Lançada no Festival de Curitiba, no fim de março, a comédia dramática Tudo chegou ao Sesc Bom Retiro na sexta, 2, depois de uma bem-sucedida temporada carioca que azeitou pequenas falhas percebidas nas apresentações iniciais.
“Cortamos quase 20 minutos da segunda história e conquistamos uma objetividade na discussão religiosa apenas rascunhada na terceira parte”, admite o diretor Guilherme Weber, responsável pela adaptação do texto do argentino Rafael Spregelburd, que ganhou a cena no Paraná com apenas 45 dias de ensaios.
A peça, protagonizada por Julia Lemmertz, Vladimir Brichta, Dani Barros, Claudio Mendes e Márcio Vito, apresenta três fábulas em que o fantasma do dinheiro coloca em xeque o equilíbrio emocional dos personagens. Cada trama é norteada por uma pergunta que jamais ganha resposta, “por que o Estado se torna burocracia?”, “por que toda arte vira negócio?” e “por que toda religião vira superstição?”.

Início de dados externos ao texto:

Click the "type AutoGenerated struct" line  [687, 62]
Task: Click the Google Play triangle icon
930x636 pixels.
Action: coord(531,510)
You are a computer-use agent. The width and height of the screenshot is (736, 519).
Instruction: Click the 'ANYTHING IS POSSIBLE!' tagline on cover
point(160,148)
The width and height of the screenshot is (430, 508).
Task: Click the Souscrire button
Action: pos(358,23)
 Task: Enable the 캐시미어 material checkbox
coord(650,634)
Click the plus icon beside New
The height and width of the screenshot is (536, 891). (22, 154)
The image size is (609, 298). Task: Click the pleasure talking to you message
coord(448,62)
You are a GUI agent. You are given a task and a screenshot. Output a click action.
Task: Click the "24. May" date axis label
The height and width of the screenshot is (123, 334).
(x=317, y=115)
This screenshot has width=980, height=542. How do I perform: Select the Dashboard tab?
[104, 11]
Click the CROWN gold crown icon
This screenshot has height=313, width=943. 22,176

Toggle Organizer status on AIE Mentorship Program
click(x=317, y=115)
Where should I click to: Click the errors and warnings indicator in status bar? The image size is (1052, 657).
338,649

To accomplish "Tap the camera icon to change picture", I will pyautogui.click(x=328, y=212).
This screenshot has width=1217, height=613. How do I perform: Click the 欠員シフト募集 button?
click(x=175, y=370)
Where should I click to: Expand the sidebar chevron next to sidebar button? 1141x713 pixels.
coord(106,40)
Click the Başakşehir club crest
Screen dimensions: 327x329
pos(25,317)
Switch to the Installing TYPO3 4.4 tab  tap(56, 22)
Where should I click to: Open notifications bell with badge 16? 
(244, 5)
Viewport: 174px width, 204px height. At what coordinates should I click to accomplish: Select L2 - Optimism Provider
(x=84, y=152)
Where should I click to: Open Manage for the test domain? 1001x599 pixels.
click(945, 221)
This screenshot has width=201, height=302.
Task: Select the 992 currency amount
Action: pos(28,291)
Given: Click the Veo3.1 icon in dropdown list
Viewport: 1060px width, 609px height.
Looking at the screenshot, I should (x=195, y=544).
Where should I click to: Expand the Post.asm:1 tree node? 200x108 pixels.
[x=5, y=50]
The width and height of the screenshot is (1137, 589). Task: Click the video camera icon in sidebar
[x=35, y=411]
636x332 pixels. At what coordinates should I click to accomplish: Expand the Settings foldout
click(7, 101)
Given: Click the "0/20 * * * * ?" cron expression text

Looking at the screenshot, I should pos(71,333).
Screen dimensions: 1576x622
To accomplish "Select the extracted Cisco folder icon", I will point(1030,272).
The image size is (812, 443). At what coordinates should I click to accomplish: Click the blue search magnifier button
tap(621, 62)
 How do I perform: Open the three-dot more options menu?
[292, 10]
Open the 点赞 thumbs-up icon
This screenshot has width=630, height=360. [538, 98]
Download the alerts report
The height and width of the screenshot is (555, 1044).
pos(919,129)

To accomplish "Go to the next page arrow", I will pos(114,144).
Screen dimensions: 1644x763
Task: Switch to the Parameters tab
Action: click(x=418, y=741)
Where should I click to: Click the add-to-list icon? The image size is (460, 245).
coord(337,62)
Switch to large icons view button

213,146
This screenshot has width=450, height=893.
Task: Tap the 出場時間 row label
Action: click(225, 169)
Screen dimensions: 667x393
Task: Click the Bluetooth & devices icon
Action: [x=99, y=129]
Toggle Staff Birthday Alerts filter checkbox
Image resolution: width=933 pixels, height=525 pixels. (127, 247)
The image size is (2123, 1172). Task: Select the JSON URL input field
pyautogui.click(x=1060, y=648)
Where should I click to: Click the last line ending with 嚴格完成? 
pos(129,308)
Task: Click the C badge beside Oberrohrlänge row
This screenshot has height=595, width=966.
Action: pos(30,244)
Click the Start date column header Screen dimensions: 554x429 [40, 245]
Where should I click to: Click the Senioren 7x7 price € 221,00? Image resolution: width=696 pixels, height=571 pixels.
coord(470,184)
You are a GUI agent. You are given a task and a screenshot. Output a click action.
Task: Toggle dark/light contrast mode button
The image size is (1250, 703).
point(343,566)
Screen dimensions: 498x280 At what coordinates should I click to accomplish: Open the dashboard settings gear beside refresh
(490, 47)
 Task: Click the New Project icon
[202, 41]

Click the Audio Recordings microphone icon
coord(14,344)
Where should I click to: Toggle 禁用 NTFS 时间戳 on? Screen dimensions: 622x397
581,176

Conhecedor da dramaturgia de Spregelburd, Weber reconheceu a urgência de montá-lo e entender como tais questões seriam interpretadas pelos brasileiros. “Nós somos a lente de aumento de todos os desejos e medos da América Latina, tudo aqui ganha outra proporção, ainda mais em um momento de polarização como esse”, diz.
Na primeira cena, Weber construiu uma vigorosa alegoria em torno de uma repartição pública na qual Julia, Dani, Brichta, Vito e Mendes interpretam funcionários sufocados pela rotina, com gestos repetidos e um discurso robótico. A grande virada acontece quando um deles toca fogo em uma cédula de dinheiro e, em um gozo coletivo, todos descobrem uma nova adrenalina. “O ato de queimar dinheiro vira uma liberdade impossível”, comenta o diretor.
A presença de um artista plástico (interpretado por Brichta) acaba com a tranquilidade de uma ceia de Natal na segunda parte, mais verborrágica. Polêmicas sobre quanto vale monetariamente um trabalho intelectual geram um mal-estar entre os presentes, reforçado por um burocrata conservador (representado por Mendes). “O autor promove uma discussão provocativa e, como meu personagem é bastante anárquico, o discurso chega ao público com cumplicidade e diversão”, define Brichta.
Por fim, um clima de tragédia grega se instaura entre um escritor de livros infantis (Brichta) e sua mulher (papel de Dani) aterrorizada diante da crença de que uma maldição pode atingir o filho recém-nascido.
“Enxergamos ali uma moeda de troca entre o terror e obediência por meio de pessoas treinadas para aderirem à fé sem ter fé em coisa alguma”, ressalta Weber. Brichta acrescenta que a religião pode trazer conforto e cumplicidade, mas também desencadeia perseguições e catástrofes.
O que mais chama a atenção de Weber, no entanto, é a consistência dos personagens de Spregelburd, capazes de se sobreporem ao teatro de ideias e, por isso, gerar imediata identificação da plateia. “É pelo drama dos personagens que o público reconhece os seus anseios”, observa ele. “O caráter de fábula torna mais evidente essas perdas dos valores e evidencia as proporções de uma crise evidente.”